Structural, kinetic, and docking studies of artificial imine reductases based on biotin-streptavidin technology: an induced lock-and-key hypothesis.

An artificial imine reductase results upon incorporation of a biotinylated Cp*Ir moiety (Cp* = C5Me5(-)) within homotetrameric streptavidin (Sav) (referred to as Cp*Ir(Biot-p-L)Cl] ⊂ Sav). Mutation of S112 reveals a marked effect of the Ir/streptavidin ratio on both the saturation kinetics as well as the enantioselectivity for the production of salsolidine. For [Cp*Ir(Biot-p-L)Cl] ⊂ S112A Sav, both the reaction rate and the selectivity (up to 96% ee (R)-salsolidine, kcat 14-4 min(-1) vs [Ir], KM 65-370 mM) decrease upon fully saturating all biotin binding sites (the ee varying between 96% ee and 45% ee R). In contrast, for [Cp*Ir(Biot-p-L)Cl] ⊂ S112K Sav, both the rate and the selectivity remain nearly constant upon varying the Ir/streptavidin ratio [up to 78% ee (S)-salsolidine, kcat 2.6 min(-1), KM 95 mM]. X-ray analysis complemented with docking studies highlight a marked preference of the S112A and S112K Sav mutants for the SIr and RIr enantiomeric forms of the cofactor, respectively.

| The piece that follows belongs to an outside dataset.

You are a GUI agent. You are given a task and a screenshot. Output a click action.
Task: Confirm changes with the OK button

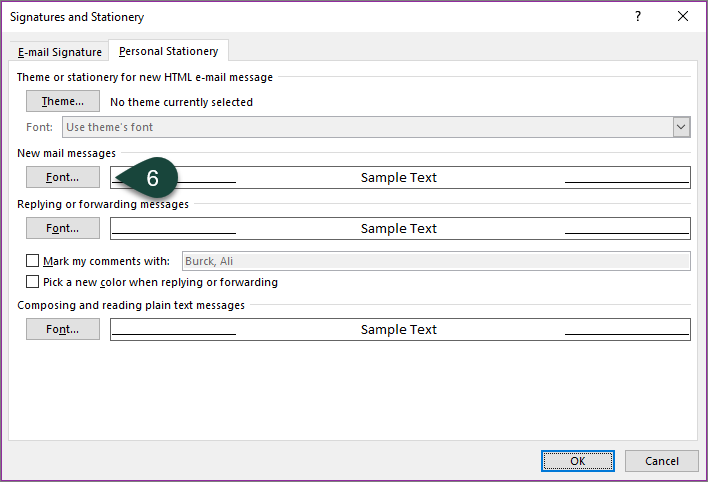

Combining both docking and saturation kinetic studies led to the formulation of an enantioselection mechanism relying on an "induced lock-and-key" hypothesis: the host protein dictates the configuration of the biotinylated Ir-cofactor which, in turn, by and large determines the enantioselectivity of the imine reductase.